The Market Today
Provided by Schwab Center for Investment Research
With the current earnings lull providing little impetus for a further advance in equity prices, stocks declined for the fourth consecutive session, led by continued profit-taking in the relatively valuation-challenged Nasdaq. On the corporate front, Lowe's (LOW 7) reported a larger-than-expected drop in same-store sales growth, the U.S. Defense Department canceled a lucrative contract with United Technologies (UTX) and Boeing (BA 7,9,10,11,12), and Intel (INTC 5,7) revealed an IRS audit, but Qualcomm (QCOM 7) raised guidance, and Wal-Mart (WMT 5,7) said February sales are coming in at the high end of expectations.
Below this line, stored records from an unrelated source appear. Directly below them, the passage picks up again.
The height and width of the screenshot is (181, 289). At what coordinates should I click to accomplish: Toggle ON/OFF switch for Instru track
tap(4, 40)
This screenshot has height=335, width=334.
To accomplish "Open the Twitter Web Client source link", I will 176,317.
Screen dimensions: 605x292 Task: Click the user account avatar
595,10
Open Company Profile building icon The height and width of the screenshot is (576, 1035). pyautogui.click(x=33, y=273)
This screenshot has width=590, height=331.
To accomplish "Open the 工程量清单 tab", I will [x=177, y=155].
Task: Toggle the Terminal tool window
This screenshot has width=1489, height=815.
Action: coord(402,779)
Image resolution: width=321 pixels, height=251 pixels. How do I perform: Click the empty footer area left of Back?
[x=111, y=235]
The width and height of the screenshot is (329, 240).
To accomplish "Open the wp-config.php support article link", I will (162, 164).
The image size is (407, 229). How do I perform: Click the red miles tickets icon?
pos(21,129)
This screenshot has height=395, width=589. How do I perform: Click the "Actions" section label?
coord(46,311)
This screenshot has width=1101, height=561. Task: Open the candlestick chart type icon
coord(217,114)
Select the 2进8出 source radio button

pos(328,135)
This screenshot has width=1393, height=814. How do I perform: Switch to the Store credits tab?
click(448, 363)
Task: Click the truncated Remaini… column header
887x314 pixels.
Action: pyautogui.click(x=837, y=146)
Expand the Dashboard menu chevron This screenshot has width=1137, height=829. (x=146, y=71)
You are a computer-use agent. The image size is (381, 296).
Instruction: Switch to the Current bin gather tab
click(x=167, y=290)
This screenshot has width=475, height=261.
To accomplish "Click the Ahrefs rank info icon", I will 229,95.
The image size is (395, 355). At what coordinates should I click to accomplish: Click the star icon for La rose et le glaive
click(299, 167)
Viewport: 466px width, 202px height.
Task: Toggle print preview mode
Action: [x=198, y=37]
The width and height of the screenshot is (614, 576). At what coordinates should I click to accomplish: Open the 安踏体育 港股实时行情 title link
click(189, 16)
With stocks coming under pressure, Treasurys were higher in the absence of market-moving economic data. The Dow Jones Industrial Average fell 0.1%, the S&P 500 Index was 0.3% lower and the Nasdaq Composite Index dropped 1.5%. On the Big Board 1.4 billion shares changed hands, with 1.9 billion shares trading on the Nasdaq. Chip and computer hardware shares paced the broad-based decline, while industrial conglomerate and tobacco stocks were among the best performers, suggesting potential rotation into more defensive sectors with reliable dividend streams.